The cloud networking market is broken
Published: December 3, 2022
The cloud networking market is broken.
From businesses to individual users, everybody seems to be using the cloud. And, with organizations migrating more and more towards a remote or hybrid work model, cloud computing is simply going to get bigger and bigger.
The market's overall value exceeded $368 billion in 2021, and this is expected to grow at a staggering annual rate of 15.7% between now and 2030.
This fast expansion together with a considerable rise in demand is bringing quite a few challenges as the sector struggles to keep up with new trends, tools, and cyber threats.
This was exactly the scenario that ex-IBM cloud engineer Alex Feiszli and former colleague, now business partner, Dillon Carns encountered about a year ago when they decided to set up their own cloud network system.
"The newest trends [in cloud computing] are about building more distributed applications. There are things like IoT, edge computing, and multi-hybrid cloud. All of these new patterns involve running applications in differently networked environments. But there's not really a solution, or a good solution, for controlling the networking across these different infrastructures," Feiszli told TechRadar.
"That's the gap we're aiming to solve: automating and integrating the networking between these different distributed environments."
Cloud computing, or networking, refers to the infrastructure delivering on-demand computing services over the internet. Starting off with the cloud as a secure storage space, its more recent use is a way to process and link different accounts and applications over a remote virtual network.
"I think there's a bit of a skill gap in the industry where there's just not enough developers focused on networking.
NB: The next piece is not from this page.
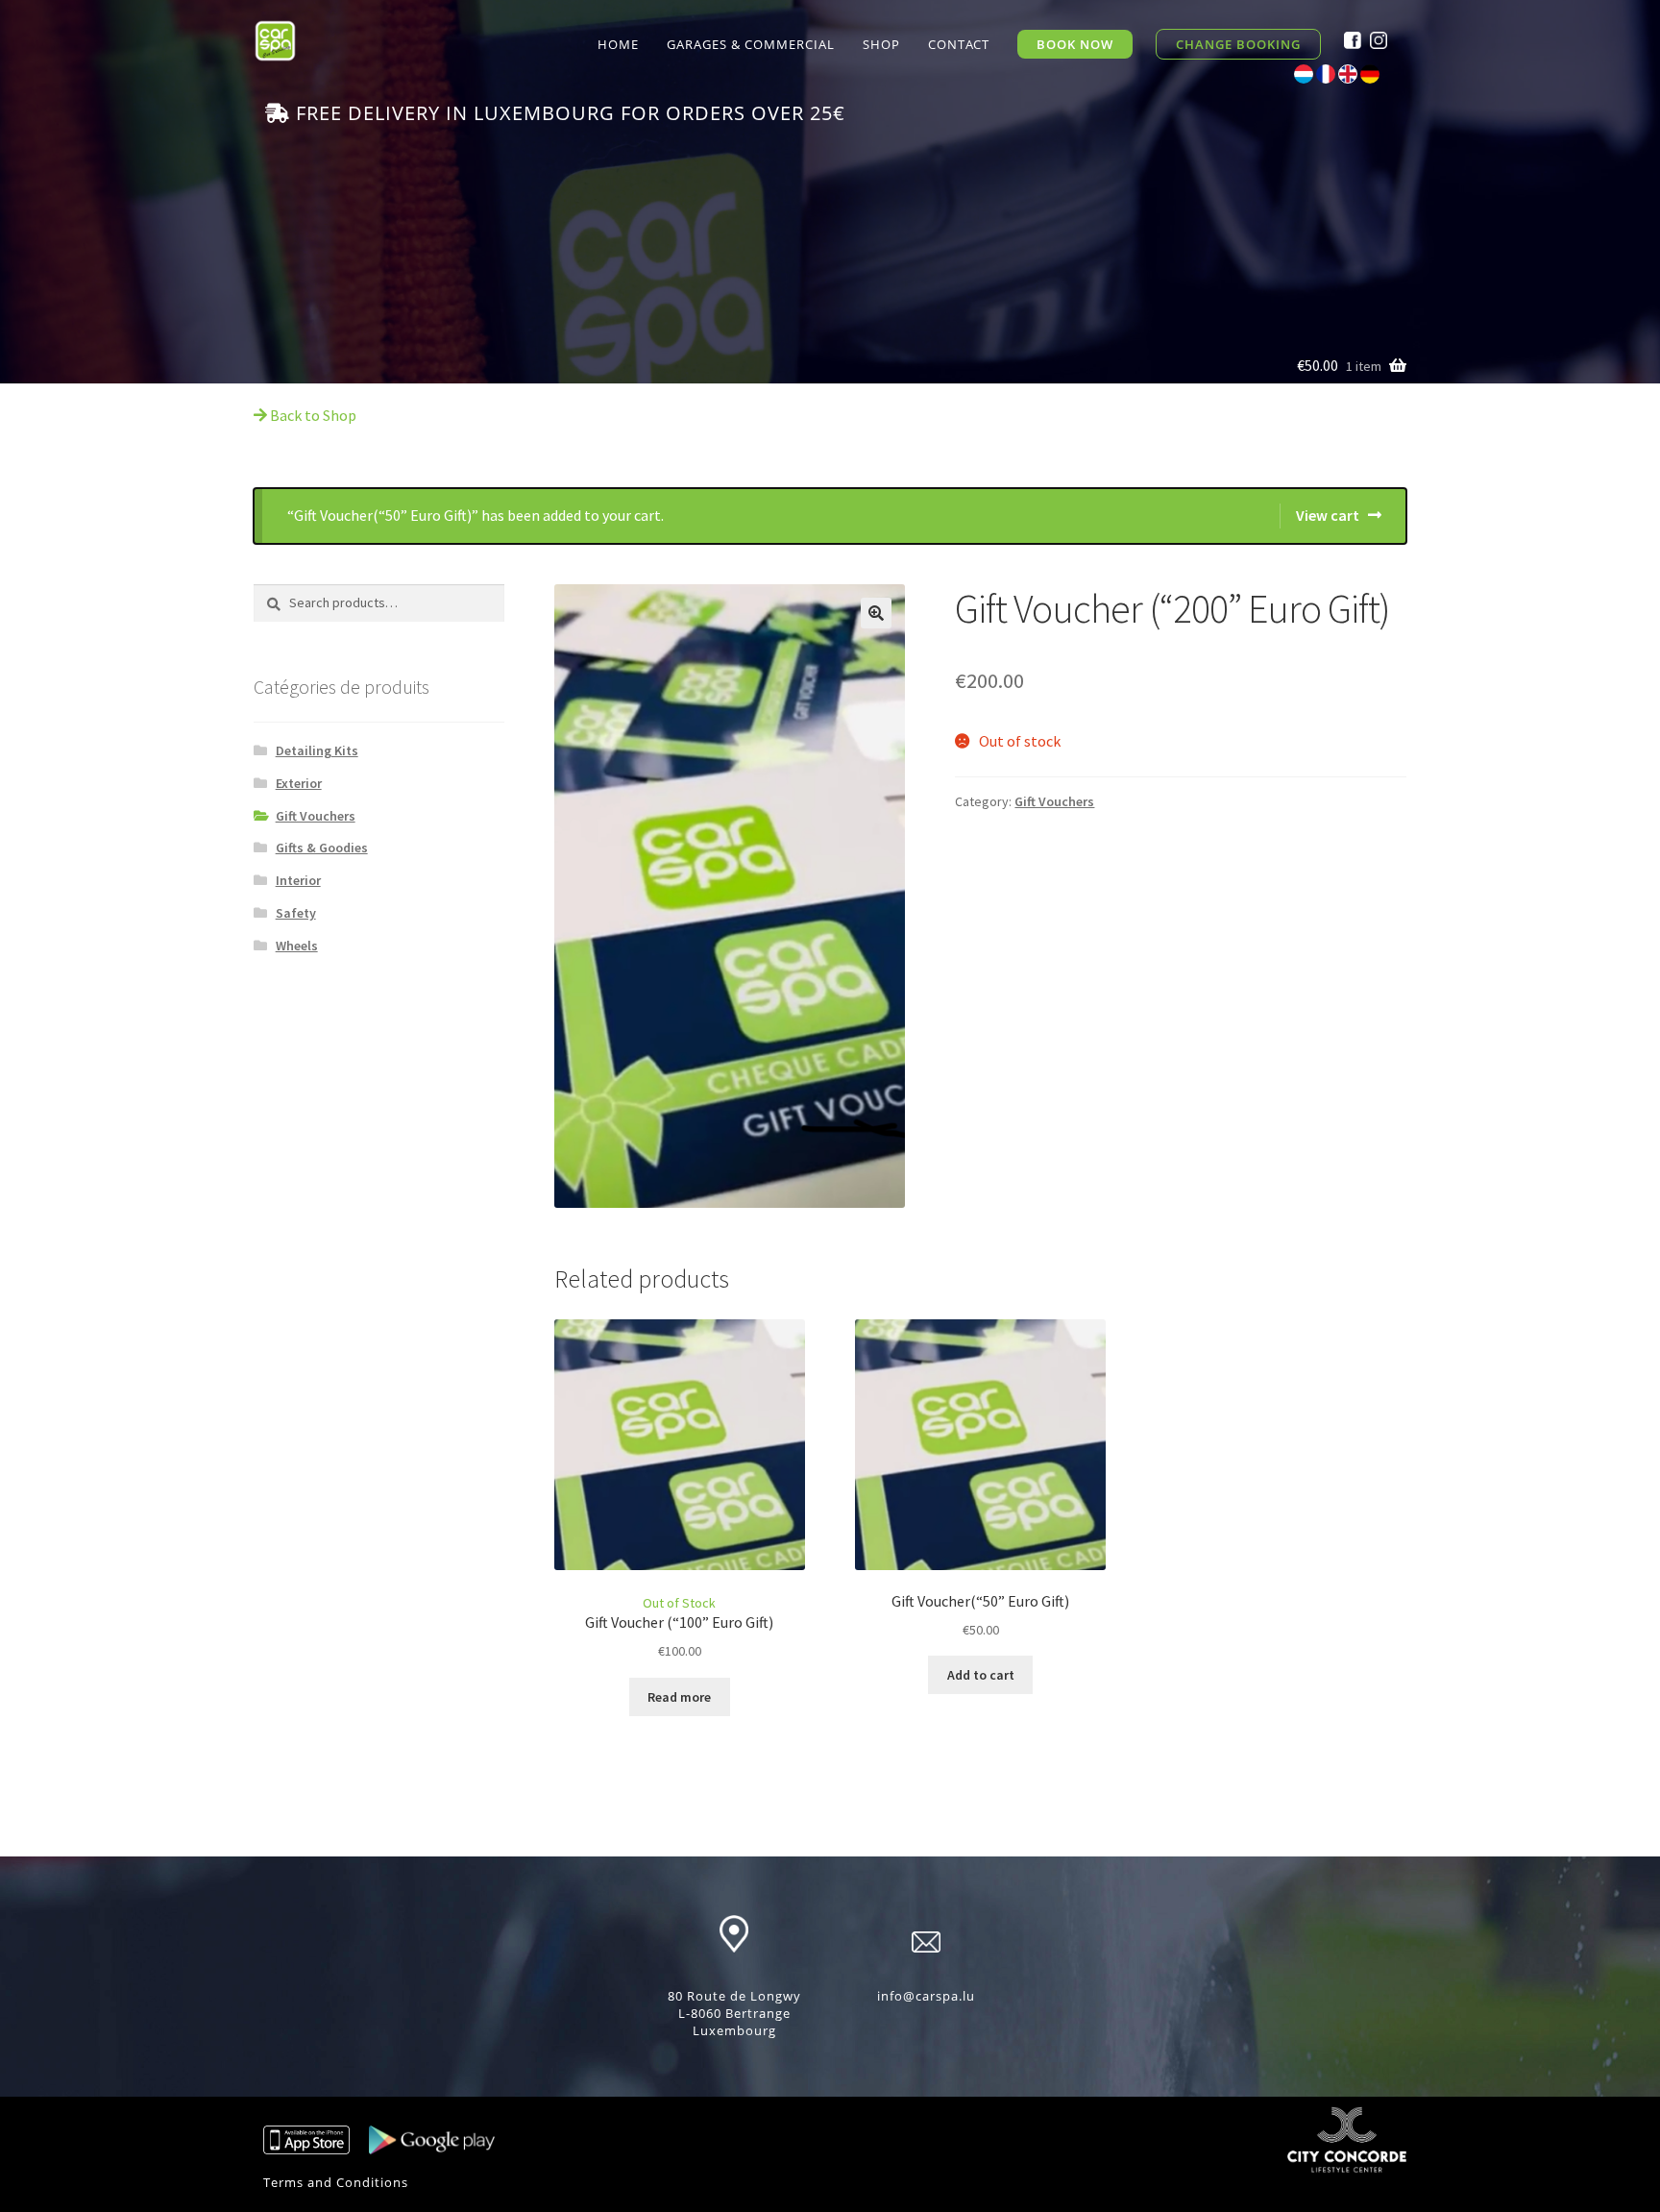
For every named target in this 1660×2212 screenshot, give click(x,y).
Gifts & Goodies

I don't think we see nearly as much innovation in the networking space as we do in other spaces, but it's really needed," said Feiszli.
A lack of expertise able to keep up with new trends in cloud computing is one of the main issues affecting organizations, according to a recent survey conducted by US computer software company Flexera.
Other limitations dragging down new developments in cloud networking are:
Limited control over the cloud infrastructure hinders the correct management and implementation of procedures in line with organizations' goals;
Difficulty in promoting security practices able to protect organizations from a diverse range of cyber threats;
Compliance with several local data regulations and laws;
Cost and issues of managing multiple clouds.